We Have Alaways Lived in the Castle by Shirley Jackson

This is a pretty fun, creepy read. There's a mystery for sure, but you're also not sure what it is, aside from wondering what happened to the now deceased members of the Blackwood family. Everything about it's good and entertaining. If you need a short one for the spooky season to get your yearly book count up to 50, this is one for you.

Angels Fall by Nora Roberts

I found this book at a Goodwill store, very well-loved. For those of you don't know, Noraa Roberts is a big shot in the world of popular fiction. It says so all over the spine, cover, and afterward. From the back cover Nora sneers at us condescendingly in her pearls and power suit. How often should a novelist need to wear a suit, anyway? Does she know that she has more books at Goodwill than every author ever?

In Angel's Fall our protagonist is from Boston, and her love interest is from Chicago. Visualizing the scenes, I failed to give these characters accents. I don't know about you, but books are often more fun for me when I can get a vivid picture of the characters.

That being said, Angel's Fall was an entertaining page turner, and I think it could make a good movie, if you like mystery and romance. It takes place in the mountains of Wyoming, where a runaway chef finds herself working at a little diner, and witnesses a murder. This won't be my last Nora Roberts novel, since her book Year One is on my Goodreads 'want-to-read' list, and it's not like I don't want to read it. Also, I'm very intrigued by the works advertised on the back pages of Angel's Fall. How is she the most successful author of her generation? What can I do to catch 1% of that success?

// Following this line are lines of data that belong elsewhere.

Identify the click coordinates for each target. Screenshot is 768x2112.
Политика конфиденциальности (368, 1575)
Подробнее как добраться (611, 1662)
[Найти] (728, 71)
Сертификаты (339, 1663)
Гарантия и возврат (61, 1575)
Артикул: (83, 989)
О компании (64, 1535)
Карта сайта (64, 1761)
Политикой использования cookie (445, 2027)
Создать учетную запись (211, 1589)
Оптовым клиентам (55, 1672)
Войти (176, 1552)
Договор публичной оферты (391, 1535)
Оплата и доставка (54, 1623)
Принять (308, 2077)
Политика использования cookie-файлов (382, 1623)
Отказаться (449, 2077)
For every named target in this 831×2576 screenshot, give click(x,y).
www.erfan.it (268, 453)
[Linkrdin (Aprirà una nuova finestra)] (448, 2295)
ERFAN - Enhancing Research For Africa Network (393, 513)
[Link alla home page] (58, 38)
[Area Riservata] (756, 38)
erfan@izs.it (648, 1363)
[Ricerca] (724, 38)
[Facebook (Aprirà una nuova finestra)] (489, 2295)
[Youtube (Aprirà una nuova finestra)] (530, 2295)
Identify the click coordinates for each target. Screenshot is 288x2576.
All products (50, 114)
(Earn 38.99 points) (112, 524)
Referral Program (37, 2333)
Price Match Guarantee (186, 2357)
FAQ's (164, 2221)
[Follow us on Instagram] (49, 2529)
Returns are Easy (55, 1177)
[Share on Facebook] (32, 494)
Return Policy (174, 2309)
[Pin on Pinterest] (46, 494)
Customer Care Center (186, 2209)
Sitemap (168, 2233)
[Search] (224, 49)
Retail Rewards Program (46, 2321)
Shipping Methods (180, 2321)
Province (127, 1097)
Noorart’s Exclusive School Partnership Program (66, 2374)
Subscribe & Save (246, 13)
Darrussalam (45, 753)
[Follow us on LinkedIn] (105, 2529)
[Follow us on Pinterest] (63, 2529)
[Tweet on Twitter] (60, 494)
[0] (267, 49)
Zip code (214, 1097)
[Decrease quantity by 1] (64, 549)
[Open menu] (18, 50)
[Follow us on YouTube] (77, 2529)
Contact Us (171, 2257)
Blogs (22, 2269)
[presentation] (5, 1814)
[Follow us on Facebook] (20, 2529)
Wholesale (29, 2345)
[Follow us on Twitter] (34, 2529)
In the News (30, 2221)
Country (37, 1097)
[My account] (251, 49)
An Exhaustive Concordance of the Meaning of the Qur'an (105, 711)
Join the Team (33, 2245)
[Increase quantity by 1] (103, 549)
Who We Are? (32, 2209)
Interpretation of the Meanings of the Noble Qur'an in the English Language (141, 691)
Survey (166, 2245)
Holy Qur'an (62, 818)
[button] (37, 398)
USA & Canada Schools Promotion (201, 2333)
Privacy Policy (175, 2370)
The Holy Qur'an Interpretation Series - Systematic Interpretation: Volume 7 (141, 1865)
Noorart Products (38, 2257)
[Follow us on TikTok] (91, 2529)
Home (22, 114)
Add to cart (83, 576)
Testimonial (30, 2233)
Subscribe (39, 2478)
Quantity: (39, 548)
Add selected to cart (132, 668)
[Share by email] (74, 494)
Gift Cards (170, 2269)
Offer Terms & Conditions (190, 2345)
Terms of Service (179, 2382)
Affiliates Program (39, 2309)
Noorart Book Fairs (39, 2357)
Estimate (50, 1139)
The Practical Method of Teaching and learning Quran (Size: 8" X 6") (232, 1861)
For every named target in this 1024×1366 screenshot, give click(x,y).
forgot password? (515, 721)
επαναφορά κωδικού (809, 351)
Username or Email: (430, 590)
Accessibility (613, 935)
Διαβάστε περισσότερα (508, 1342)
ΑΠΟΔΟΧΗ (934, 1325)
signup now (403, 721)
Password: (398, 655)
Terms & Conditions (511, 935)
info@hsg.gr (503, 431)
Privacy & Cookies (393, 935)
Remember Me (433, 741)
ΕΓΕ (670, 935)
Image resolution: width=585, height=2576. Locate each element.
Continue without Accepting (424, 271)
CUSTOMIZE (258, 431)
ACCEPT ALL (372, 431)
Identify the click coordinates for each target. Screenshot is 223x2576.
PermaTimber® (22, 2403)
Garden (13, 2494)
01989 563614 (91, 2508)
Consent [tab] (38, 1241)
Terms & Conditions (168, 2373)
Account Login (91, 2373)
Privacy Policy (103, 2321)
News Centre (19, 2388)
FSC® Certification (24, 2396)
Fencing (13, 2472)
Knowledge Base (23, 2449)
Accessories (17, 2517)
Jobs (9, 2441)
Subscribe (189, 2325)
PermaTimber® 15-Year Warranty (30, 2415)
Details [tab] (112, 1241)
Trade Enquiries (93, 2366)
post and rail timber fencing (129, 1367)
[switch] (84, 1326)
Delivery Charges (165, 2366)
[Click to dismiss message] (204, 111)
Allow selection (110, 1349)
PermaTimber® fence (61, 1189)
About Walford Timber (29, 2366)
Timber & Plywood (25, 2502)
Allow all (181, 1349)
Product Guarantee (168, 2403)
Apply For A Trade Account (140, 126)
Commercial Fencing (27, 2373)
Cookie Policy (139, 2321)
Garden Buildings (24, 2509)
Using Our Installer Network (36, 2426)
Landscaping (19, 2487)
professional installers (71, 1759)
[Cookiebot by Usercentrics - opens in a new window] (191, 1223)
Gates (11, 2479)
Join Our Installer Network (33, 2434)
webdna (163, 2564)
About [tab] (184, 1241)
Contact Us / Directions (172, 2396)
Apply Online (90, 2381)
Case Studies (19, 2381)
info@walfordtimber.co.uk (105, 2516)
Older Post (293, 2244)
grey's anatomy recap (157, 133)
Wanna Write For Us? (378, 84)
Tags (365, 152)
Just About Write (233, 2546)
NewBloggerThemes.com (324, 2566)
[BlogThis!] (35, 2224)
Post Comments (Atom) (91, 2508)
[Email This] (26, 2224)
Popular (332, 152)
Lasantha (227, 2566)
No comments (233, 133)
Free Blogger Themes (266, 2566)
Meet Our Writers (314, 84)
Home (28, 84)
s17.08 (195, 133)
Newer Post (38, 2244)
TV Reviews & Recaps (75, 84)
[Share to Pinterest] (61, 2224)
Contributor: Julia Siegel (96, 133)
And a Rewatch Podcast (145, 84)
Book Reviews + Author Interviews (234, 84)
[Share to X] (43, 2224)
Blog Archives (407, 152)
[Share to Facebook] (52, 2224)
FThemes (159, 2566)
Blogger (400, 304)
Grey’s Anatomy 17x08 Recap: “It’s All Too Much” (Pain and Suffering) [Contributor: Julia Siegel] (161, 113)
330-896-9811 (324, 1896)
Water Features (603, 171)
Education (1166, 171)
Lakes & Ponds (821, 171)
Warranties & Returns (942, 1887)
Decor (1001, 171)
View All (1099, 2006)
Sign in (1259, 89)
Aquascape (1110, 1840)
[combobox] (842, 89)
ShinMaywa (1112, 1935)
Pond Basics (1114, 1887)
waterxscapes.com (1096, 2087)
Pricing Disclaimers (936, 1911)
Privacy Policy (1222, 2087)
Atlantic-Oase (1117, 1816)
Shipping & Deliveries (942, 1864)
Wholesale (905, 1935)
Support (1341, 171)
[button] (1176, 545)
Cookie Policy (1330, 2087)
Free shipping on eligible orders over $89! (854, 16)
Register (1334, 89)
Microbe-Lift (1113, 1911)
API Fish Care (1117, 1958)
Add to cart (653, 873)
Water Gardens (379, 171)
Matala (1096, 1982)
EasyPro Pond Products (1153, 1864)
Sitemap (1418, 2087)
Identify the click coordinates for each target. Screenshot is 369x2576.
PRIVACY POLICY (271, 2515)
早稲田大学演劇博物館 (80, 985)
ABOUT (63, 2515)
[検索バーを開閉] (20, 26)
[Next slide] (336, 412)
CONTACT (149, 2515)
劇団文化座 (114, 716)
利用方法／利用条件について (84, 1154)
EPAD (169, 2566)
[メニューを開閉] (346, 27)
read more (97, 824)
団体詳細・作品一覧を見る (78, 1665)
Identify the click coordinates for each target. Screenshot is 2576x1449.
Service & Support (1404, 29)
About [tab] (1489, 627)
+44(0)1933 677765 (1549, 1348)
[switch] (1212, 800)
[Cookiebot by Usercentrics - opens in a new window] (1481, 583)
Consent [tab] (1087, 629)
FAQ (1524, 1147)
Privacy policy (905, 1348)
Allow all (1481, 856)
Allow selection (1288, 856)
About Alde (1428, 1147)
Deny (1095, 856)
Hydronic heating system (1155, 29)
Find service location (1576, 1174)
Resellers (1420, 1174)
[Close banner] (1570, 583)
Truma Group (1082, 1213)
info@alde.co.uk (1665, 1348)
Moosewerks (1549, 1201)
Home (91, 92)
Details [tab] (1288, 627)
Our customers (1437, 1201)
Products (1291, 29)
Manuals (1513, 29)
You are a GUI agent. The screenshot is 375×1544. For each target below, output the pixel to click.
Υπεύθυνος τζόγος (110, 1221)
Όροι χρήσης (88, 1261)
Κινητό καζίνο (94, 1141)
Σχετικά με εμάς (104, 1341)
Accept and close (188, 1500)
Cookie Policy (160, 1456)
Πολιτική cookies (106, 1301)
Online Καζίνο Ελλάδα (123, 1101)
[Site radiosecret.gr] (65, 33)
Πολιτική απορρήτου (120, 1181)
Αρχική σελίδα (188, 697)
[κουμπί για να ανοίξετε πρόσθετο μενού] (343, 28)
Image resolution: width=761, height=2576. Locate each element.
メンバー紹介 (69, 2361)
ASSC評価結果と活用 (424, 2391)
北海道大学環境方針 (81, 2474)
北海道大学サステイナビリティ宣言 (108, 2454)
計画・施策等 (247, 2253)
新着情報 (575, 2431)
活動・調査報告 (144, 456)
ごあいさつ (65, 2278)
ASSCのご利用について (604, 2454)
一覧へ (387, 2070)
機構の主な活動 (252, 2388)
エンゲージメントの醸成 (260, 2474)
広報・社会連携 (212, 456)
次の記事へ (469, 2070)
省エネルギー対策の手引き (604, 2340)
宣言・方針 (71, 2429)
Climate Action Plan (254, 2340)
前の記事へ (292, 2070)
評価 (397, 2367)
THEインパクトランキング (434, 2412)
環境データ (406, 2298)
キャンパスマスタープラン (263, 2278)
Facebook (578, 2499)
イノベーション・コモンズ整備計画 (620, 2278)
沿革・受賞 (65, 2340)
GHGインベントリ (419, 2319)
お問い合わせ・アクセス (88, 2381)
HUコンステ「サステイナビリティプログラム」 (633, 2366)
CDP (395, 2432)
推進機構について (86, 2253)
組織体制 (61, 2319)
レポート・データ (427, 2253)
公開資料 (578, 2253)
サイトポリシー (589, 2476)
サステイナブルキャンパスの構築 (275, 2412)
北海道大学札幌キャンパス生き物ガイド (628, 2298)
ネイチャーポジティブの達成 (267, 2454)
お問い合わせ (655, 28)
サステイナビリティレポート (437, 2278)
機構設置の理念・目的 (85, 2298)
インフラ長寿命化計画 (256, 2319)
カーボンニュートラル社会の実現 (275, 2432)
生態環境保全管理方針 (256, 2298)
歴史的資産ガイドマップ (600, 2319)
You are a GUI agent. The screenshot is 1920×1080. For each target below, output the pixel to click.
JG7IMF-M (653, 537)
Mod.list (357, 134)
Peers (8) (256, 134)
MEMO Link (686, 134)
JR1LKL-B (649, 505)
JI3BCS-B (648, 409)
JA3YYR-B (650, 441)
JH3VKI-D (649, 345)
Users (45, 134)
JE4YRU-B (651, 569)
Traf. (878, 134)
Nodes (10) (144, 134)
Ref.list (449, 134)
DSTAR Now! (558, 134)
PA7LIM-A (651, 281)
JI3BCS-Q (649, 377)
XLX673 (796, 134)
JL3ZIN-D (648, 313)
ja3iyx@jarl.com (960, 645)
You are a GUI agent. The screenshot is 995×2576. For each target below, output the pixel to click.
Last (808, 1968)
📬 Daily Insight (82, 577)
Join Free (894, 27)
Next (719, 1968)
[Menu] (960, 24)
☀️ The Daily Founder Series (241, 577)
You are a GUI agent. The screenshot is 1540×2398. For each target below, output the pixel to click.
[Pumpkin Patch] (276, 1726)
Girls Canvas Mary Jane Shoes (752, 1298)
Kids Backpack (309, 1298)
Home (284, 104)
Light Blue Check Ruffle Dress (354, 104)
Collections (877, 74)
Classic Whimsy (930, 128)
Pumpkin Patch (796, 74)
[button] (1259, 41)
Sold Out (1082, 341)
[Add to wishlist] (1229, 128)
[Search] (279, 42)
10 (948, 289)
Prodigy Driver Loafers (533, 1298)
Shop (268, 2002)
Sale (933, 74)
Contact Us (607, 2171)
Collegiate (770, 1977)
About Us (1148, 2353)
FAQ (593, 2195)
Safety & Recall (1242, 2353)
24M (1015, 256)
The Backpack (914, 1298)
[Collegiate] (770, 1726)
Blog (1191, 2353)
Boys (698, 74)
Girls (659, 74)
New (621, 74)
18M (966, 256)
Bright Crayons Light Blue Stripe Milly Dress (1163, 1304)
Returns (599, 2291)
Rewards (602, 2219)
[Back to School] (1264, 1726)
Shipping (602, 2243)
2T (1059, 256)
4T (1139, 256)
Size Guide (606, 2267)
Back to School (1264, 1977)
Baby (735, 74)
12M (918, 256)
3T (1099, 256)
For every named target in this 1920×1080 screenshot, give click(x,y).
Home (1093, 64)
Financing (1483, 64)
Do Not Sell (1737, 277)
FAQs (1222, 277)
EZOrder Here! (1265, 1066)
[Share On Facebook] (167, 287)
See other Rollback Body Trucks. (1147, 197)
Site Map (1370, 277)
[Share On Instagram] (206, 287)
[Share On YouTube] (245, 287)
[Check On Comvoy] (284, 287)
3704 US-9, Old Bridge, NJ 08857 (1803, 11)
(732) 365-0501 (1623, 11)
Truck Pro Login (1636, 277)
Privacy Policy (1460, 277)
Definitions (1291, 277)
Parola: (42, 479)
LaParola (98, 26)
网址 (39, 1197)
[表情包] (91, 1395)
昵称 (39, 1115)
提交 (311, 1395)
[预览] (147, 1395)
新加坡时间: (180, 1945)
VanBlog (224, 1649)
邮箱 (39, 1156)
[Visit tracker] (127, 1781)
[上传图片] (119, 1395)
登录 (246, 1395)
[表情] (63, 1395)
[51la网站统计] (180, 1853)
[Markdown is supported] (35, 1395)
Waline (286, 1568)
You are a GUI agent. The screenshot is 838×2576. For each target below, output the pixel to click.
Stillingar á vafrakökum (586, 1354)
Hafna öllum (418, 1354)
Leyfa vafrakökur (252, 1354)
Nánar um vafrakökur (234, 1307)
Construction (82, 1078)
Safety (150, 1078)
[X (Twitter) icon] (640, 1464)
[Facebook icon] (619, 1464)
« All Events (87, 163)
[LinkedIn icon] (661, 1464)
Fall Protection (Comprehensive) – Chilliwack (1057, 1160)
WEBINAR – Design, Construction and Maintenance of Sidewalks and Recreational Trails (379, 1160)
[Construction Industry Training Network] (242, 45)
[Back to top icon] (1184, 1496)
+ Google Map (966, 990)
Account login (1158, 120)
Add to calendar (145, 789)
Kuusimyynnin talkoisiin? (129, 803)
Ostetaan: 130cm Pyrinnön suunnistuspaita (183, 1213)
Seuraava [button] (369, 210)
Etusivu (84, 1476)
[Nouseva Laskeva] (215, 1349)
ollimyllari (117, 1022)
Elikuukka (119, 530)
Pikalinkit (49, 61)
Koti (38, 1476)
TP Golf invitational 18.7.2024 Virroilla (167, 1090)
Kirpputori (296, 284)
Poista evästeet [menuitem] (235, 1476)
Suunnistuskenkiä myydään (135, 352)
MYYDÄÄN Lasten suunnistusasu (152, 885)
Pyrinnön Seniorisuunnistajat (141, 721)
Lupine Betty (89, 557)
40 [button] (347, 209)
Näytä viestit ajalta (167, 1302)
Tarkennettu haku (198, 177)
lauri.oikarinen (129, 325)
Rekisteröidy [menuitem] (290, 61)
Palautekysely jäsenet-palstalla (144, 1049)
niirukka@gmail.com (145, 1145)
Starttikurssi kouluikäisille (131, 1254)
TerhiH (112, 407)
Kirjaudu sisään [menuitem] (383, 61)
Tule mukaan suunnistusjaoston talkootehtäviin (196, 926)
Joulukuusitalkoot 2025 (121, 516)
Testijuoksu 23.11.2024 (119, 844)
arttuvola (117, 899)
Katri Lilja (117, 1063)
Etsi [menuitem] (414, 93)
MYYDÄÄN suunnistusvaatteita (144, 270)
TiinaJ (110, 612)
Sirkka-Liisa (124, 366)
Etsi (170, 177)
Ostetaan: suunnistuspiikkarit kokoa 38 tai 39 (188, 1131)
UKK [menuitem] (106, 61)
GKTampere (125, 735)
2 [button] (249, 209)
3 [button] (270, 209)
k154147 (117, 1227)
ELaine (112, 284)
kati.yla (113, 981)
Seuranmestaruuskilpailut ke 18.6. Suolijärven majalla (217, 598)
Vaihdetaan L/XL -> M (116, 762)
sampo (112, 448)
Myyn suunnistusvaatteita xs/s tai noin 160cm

The Quiche of Death by M.C. Beaton

Hold onto your hats. This cozy takes place in the quaint English village of Carsely. Agatha Raisin is our detective, who cheats in a quiche baking contest and loses. In fact her quiche is the suspected murder weapon.

Agatha can't let this fly. There's no way she had anything to do with this murder. She has to solve it! Are you curious about life as an old British lady? Do you like cottages, pubs, fairs, morris-men, and bicycle rides in the English countryside? If so, this is the cozy for you.

The Chocolate Chip Cookie Murder by Joanne Fluke

Since I read a lot this past fall and winter, I decided it was imperative to read some "cozies", and this one sounded the most cozy. It's about a bakery owner in Minnesota who bribes people with cookies, has a big snuggly cat, drives a suburban, drinks jug wine, and solves a murder. For weeks, it inspired me to mix an egg with my coffee grounds and make scandinavian style coffee. What a treat!

The book, though. It was okay. There were cookie recipes accompanying most chapters. I didn't use any of them. The murder didn't have anything to do with chocolate chip cookies. I know I'm supposed to get all excited about figuring it out before the book tells me who did it. Really, you can only ever guess up until a certain, anticipated point. I never thought, "Oh man, if only that guy hadn't been murdered in cold blood."

I think it's wrong to ignore the grave consequences of killing. Joanna Fluke doesn't think it's a big deal to kill innocent people. Murder provides mysteries and in the end, everything is actually better than it ever was before. Cozy!